Here I found myself in the coldest capital in the world, drinking Samagon, the grappa of Kazakhstan, and Medevuha, Russian liqueur made from fermented honey and berries, while eating Shahslyk, the delicious local kebab, and Beshparmak, a traditional dish with pasta and kazi meat, a local “edible” horse breed. Not bad.

Just remember: do not whistle inside buildings; it means that you are broke. You are also dooming the place to an eternal low income state.

Whistle outside, in the open; if you’re lucky, you will also get to listen to “Strawberry Fields Forever”, played from retro street-pole loudspeakers outside some mall, while trying to hail a taxi at -30C. Which won’t take long. Just raise your hand, in mere seconds someone will stop and take you to your destination for a fair amount of Tenge.
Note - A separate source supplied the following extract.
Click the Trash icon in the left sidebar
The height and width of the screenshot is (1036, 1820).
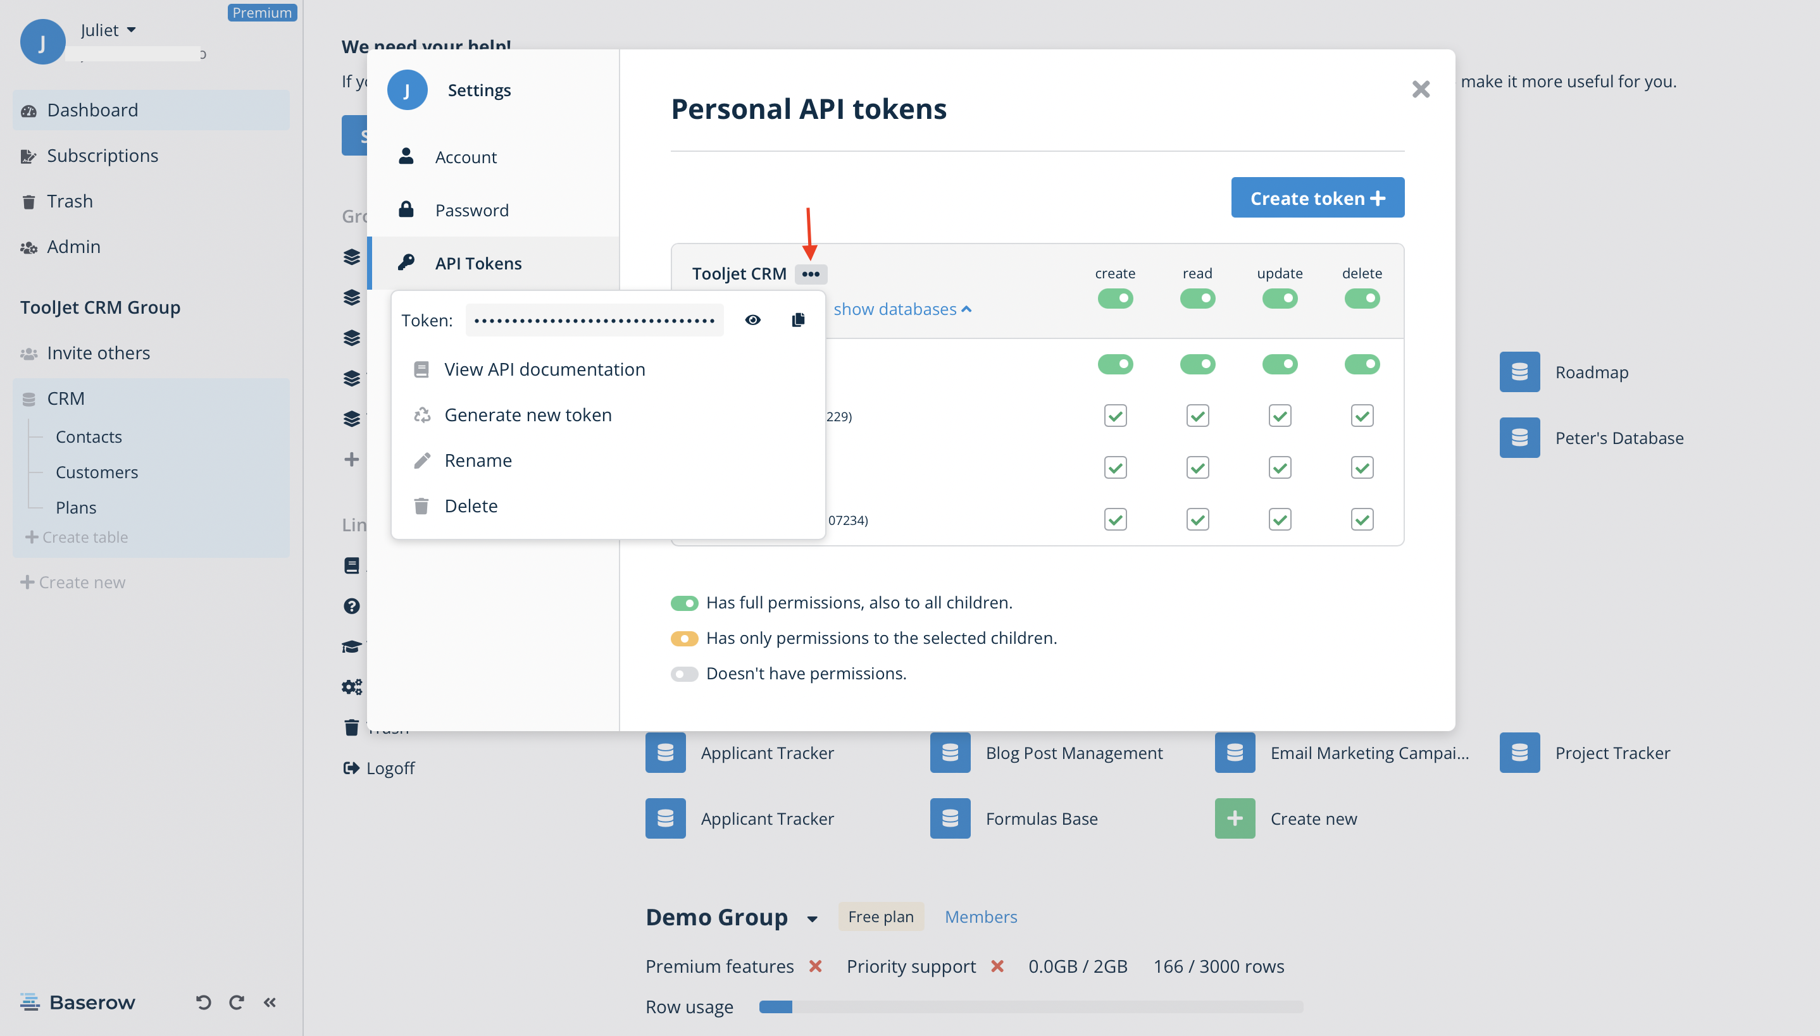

Kazakhstan has been independent for 25 years, and it’s progressing fast. It was a “closed” country for a total of 100 years, first by the Chars and then the Soviets. I am here for only a few months and already have a great appreciation for Kazakhs.

These people have endured the worst, and they are still calm, proud nomads that know their tribe, their horde and seven generations of their ancestors – at least they are supposed to – most young ones, laugh when you ask them if they do. Kazakhs are at the same time very modern in their ways and I have the impression that a bright future lies ahead for their country.
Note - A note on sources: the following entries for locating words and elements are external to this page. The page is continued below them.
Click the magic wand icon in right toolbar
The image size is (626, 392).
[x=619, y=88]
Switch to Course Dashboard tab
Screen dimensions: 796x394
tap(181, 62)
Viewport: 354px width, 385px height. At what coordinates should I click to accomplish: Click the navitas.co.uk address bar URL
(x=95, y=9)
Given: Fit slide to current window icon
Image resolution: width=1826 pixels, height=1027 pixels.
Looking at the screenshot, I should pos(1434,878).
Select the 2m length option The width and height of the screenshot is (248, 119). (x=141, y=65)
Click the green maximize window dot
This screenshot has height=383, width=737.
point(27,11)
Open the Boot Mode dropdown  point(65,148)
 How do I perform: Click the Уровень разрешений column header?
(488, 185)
Astana is a flat city in the middle of the steppe. Some nights you’d think that the steppe wind will uproot the building and nail it down on the earth. Which makes me wonder how on earth these people survived in yurts for thousands of years, wandering around the endless steppes. The movie Kelin, by the Kazakh director Ermek Tursunov, can only give a little taste of that past.

In the present, this is a city of antitheses. Walk around Keruen, the city’s business center on the left bank of the Ishim river, and you will get the impression that you’ve gone back to the future. Jump in a “taxi” and go to Old Town, or to the right bank. Walk into Artyom, the local bazaar, and around it. You’ve just travelled into the past. Just remember to get a bag of Almaty “Aport” apples from Artyom – your whole house will be filled with appleness. These are the most delicious and aromatic apples in the world.

My presence in Astana has been a soul-healing process. You need to be here, in order to understand it. And now that I’ve resonated with the place – I am just waiting for the good weather to arrive. That’s when I will get my camera and start roaming around Kazakhstan – the Land of the Wanderer.